# The Quadrature of the Parabola

The Quadrature of the Parabola (Greek: Τετραγωνισμὸς παραβολῆς) is a treatise on geometry, written by Archimedes in the 3rd century BC. Written as a letter to his friend Dositheus, the work presents 24 propositions regarding parabolas, culminating in a proof that the area of a parabolic segment (the region enclosed by a parabola and a line) is 4/3 that of a certain inscribed triangle.

The statement of the problem used the method of exhaustion. Archimedes may have dissected the area into infinitely many triangles whose areas form a geometric progression. He computes the sum of the resulting geometric series, and proves that this is the area of the parabolic segment. This represents the most sophisticated use of the method of exhaustion in ancient mathematics, and remained unsurpassed until the development of integral calculus in the 17th century, being succeeded by Cavalieri's quadrature formula.

## Main theorem

A parabolic segment is the region bounded by a parabola and line. To find the area of a parabolic segment, Archimedes considers a certain inscribed triangle. The base of this triangle is the given chord of the parabola, and the third vertex is the point on the parabola such that the tangent to the parabola at that point is parallel to the chord. By Proposition 1 (Quadrature of the Parabola), a line from the third vertex drawn parallel to the axis divides the chord into equal segments. The main theorem claims that the area of the parabolic segment is 4/3 that of the inscribed triangle.

## Structure of the text

Archimedes gives two proofs of the main theorem. The first uses abstract mechanics, with Archimedes arguing that the weight of the segment will balance the weight of the triangle when placed on an appropriate lever. The second, more famous proof uses pure geometry, specifically the method of exhaustion.

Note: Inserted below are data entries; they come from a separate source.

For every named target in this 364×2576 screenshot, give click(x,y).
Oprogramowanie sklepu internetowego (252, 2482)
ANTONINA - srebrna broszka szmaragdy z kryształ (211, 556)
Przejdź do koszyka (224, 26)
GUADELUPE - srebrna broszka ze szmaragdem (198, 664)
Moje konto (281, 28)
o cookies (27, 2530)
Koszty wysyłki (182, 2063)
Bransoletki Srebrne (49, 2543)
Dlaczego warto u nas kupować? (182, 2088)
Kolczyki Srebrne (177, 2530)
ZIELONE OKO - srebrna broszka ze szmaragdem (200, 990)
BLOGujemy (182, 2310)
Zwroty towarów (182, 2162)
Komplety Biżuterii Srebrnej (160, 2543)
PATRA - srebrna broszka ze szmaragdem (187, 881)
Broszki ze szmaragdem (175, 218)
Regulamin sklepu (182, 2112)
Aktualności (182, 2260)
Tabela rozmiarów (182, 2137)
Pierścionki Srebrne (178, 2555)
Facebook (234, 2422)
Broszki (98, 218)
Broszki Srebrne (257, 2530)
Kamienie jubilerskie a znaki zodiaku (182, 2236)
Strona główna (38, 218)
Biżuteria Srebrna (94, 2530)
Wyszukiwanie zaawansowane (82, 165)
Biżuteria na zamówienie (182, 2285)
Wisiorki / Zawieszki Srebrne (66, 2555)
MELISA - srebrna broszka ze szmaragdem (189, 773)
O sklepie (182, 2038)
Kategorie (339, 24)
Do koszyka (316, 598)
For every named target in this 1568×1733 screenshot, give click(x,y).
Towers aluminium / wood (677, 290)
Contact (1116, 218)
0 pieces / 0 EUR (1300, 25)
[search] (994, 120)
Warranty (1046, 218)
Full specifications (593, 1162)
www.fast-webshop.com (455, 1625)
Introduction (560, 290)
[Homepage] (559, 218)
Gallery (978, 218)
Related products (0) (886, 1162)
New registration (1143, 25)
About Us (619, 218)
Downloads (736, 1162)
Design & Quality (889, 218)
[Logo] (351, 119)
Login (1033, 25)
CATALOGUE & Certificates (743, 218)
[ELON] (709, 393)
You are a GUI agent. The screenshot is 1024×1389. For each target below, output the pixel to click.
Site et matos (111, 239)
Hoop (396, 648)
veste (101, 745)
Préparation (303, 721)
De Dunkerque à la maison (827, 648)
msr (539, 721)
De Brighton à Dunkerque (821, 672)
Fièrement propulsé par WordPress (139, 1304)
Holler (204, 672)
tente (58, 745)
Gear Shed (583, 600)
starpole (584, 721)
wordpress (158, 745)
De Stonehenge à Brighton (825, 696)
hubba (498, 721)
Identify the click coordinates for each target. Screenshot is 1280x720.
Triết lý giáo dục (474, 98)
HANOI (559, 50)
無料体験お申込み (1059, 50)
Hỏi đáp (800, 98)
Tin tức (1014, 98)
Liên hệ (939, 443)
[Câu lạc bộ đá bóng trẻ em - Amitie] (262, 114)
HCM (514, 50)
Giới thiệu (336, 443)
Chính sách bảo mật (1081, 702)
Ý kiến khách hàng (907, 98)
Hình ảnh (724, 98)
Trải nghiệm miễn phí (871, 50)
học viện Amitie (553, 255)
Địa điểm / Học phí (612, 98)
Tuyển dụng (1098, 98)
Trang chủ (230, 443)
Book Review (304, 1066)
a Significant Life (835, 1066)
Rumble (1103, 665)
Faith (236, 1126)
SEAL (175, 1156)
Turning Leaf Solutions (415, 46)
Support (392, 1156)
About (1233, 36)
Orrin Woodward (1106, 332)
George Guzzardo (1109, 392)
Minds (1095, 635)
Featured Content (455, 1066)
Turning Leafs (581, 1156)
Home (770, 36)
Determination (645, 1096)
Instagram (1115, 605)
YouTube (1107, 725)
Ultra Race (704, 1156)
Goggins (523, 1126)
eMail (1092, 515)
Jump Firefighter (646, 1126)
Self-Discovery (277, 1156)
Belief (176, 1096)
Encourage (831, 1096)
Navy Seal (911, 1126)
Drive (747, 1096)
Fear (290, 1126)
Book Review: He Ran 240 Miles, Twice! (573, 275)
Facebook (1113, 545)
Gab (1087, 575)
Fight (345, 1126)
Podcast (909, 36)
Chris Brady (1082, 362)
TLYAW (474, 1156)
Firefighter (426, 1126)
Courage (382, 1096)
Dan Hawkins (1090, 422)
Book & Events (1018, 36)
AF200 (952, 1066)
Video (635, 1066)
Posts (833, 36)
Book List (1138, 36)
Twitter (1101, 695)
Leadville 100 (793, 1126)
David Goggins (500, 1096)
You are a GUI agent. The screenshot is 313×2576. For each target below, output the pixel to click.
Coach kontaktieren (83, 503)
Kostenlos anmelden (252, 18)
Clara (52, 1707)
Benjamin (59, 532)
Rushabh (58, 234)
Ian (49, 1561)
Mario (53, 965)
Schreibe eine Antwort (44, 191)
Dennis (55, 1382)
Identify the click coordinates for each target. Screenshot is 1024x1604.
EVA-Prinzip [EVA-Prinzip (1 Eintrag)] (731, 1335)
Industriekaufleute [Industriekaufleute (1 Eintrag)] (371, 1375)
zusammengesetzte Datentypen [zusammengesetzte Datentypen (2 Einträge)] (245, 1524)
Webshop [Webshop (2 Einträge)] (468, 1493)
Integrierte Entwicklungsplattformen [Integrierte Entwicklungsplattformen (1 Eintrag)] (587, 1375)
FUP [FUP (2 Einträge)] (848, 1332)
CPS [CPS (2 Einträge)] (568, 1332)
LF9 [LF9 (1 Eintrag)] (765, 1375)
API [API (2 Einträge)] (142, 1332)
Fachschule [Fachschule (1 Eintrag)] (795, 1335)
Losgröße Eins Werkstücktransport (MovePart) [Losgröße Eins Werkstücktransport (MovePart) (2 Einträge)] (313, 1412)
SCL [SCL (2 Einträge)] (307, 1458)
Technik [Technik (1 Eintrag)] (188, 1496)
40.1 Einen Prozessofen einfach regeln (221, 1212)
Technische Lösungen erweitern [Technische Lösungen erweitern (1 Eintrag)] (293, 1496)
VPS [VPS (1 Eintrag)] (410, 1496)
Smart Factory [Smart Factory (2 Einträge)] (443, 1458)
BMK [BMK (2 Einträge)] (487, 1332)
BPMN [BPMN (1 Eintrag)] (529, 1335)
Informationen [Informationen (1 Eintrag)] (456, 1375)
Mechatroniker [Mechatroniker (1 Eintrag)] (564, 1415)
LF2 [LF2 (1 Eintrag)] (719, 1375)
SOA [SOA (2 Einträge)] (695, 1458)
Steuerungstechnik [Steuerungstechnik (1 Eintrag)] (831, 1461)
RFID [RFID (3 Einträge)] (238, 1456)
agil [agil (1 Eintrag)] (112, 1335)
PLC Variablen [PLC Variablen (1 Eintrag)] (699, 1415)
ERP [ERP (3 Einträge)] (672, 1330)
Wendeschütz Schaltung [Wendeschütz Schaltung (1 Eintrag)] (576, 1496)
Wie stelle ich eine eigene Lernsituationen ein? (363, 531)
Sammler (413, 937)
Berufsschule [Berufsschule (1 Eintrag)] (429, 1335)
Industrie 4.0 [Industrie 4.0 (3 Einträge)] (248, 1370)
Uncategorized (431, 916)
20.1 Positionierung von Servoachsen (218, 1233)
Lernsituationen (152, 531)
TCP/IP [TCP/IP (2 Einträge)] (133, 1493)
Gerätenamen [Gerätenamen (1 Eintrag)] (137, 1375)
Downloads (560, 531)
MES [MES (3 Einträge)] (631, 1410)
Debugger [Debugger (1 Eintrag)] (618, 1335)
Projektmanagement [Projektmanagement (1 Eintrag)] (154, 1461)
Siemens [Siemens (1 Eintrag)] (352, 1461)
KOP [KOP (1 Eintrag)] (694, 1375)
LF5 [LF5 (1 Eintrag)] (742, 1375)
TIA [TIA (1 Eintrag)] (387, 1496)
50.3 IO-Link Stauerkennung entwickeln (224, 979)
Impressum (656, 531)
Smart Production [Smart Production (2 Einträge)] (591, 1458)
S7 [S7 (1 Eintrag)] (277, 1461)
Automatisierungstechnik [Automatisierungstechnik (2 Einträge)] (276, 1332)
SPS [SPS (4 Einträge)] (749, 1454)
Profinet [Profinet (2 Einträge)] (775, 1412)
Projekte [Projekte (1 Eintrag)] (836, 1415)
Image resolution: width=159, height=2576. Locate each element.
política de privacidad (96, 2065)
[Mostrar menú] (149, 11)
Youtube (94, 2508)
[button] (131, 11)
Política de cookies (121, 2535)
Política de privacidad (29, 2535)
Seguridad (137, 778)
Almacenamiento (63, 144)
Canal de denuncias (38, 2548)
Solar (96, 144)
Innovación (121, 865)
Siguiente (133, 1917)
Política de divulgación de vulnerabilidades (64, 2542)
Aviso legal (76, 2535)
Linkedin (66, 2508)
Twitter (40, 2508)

Of the twenty-four propositions, the first three are quoted without proof from Euclid's Elements of Conics (a lost work by Euclid on conic sections). Propositions four and five establish elementary properties of the parabola; propositions six through seventeen give the mechanical proof of the main theorem; and propositions eighteen through twenty-four present the geometric proof.

## Geometric proof

### Dissection of the parabolic segment

The main idea of the proof is the dissection of the parabolic segment into infinitely many triangles, as shown in the figure to the right. Each of these triangles is inscribed in its own parabolic segment in the same way that the blue triangle is inscribed in the large segment.

### Areas of the triangles

In propositions eighteen through twenty-one, Archimedes proves that the area of each green triangle is one eighth of the area of the blue triangle. From a modern point of view, this is because the green triangle has half the width and a fourth of the height:

By extension, each of the yellow triangles has one eighth the area of a green triangle, each of the red triangles has one eighth the area of a yellow triangle, and so on. Using the method of exhaustion, it follows that the total area of the parabolic segment is given by

${\text{Area}}\;=\;T\,+\,2\left({\frac {T}{8}}\right)\,+\,4\left({\frac {T}{8^{2}}}\right)\,+\,8\left({\frac {T}{8^{3}}}\right)\,+\,\cdots .$

Here T represents the area of the large blue triangle, the second term represents the total area of the two green triangles, the third term represents the total area of the four yellow triangles, and so forth. This simplifies to give

${\text{Area}}\;=\;\left(1\,+\,{\frac {1}{4}}\,+\,{\frac {1}{16}}\,+\,{\frac {1}{64}}\,+\,\cdots \right)T.$

### Sum of the series

To complete the proof, Archimedes shows that

$1\,+\,{\frac {1}{4}}\,+\,{\frac {1}{16}}\,+\,{\frac {1}{64}}\,+\,\cdots \;=\;{\frac {4}{3}}.$

The formula above is a geometric series—each successive term is one fourth of the previous term. In modern mathematics, that formula is a special case of the sum formula for a geometric series.

Archimedes evaluates the sum using an entirely geometric method, illustrated in the adjacent picture. This picture shows a unit square which has been dissected into an infinity of smaller squares. Each successive purple square has one fourth the area of the previous square, with the total purple area being the sum

${\frac {1}{4}}\,+\,{\frac {1}{16}}\,+\,{\frac {1}{64}}\,+\,\cdots .$

However, the purple squares are congruent to either set of yellow squares, and so cover 1/3 of the area of the unit square. It follows that the series above sums to 4/3.